Rewilding is the process of giving land back to the natural and biodiverse ecosystems which we took from in order to develop land. The widespread single family use zoning of cities across our nation is the effect of a faulty tax system. One which, in order to expand and support the population, developers are incentivized to destroy hectares of native ecosystems at a time to make way for unaffordable and inefficient homes. The land value tax solves this through pushing developers to seek profit in more dense and infrastructure rich environments.
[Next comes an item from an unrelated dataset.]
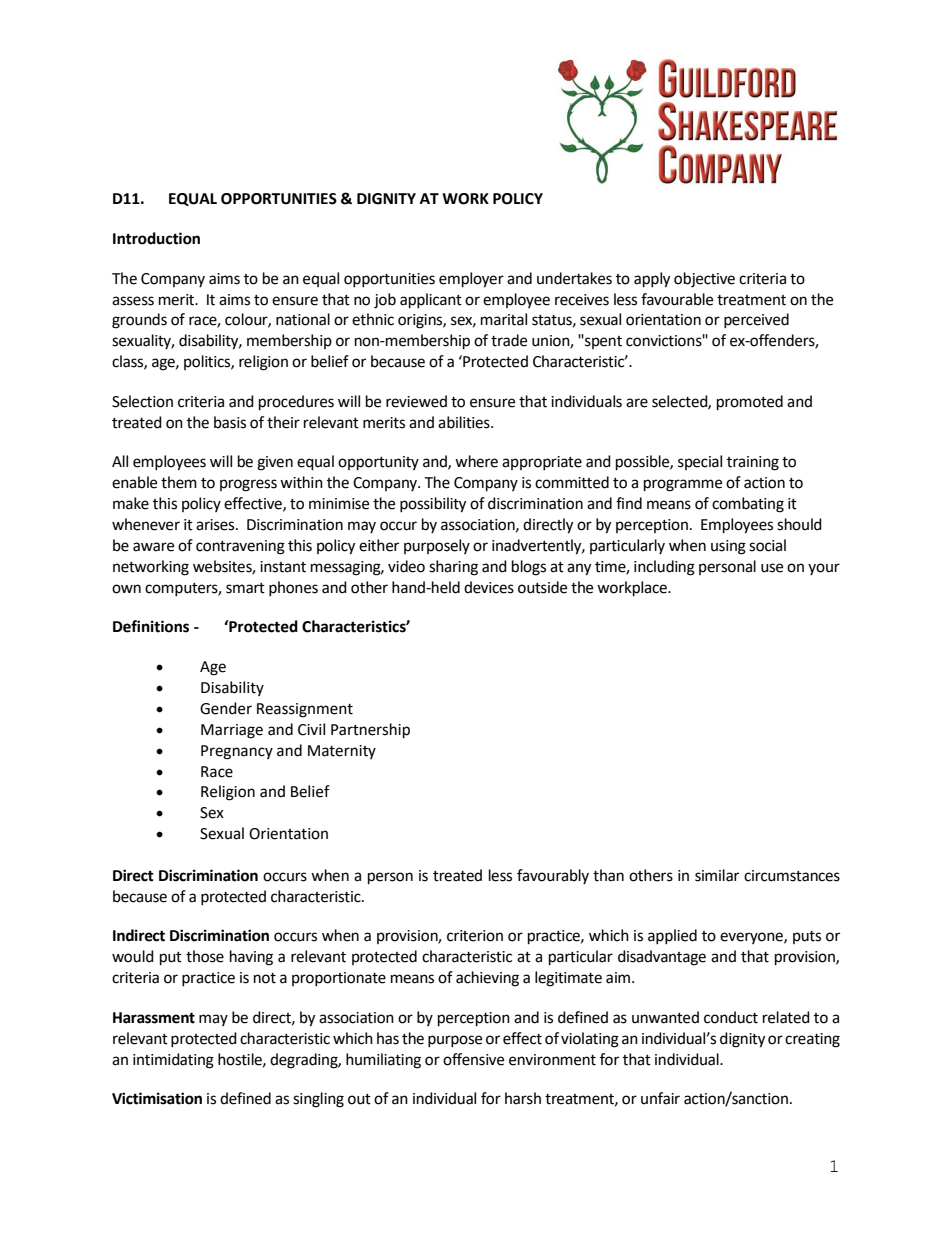  I want to click on employer, so click(471, 280).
As Minnesotans move to the missing middle, land can be given back to the environment for carbon capture or to support native wildlife.
More Information on the Land Value Tax
Here are some of our favorite articles and videos showing the advantages of implementing a land value tax.
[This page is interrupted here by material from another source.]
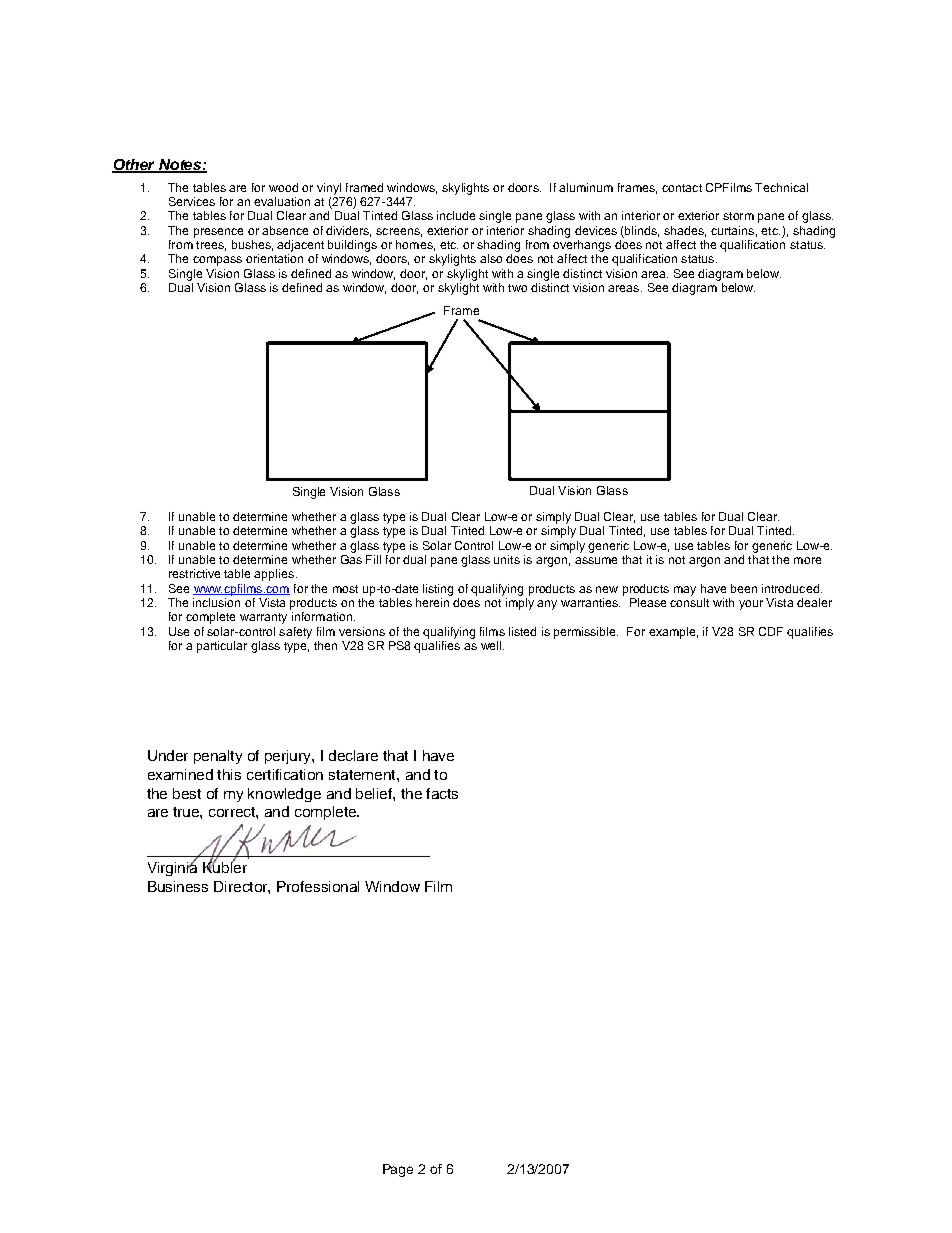 The height and width of the screenshot is (1233, 952). I want to click on more, so click(807, 560).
Value Capture for Transportation Finance by Michael Lacono explains why the value of the land belongs to the community, how transportation infrastructure increases the value of the land, and why then it makes economic sense to use a land value tax to fund transportation projects.
Break the Boom and Bust Cycle by Rick and Walter Rybeck explains the causes of the patterns of rises and falls in our nation's economy and how the land value tax can stop this process.
Pennsylvania has a long history with the Land Value Tax and now has fifteen cities which have put this tax into practice. Pennsylvania's Success with Local Property Tax Reform by Alanna Hartzok documents how these cities have grown and benefited due to their taxes on land value.
Evaluating the Feasability and Burden Shifting Impacts of a Statewide Land Value Tax on Commercial and Industrial Property by Mark Haveman, the Program Director of the resarch arm of the Minnesota Taxpayers Association, is a study of the impacts of a Land Value Tax. This article followed the 2003 proposal of a Land Value Tax which failed due to lack of data on the benefits of a Land Value Tax in Minnesota. The goal of the article was to provide evidence in support of this policy and appease that need.
By making it inadvisable to hold onto underused land, a land value tax would promote density and deter development in sprawling neighborhoods. Greenest Place in the U.S.? It’s Not Where You Think by David Owen, writer for The New Yorker, shows why New York City is the most sustainable place in America and why this is caused by its density.
Increasing population density also makes cities more innovative and its people more productive. Larry Hardesty explains why in his Why Innovaton Thrives in Cities.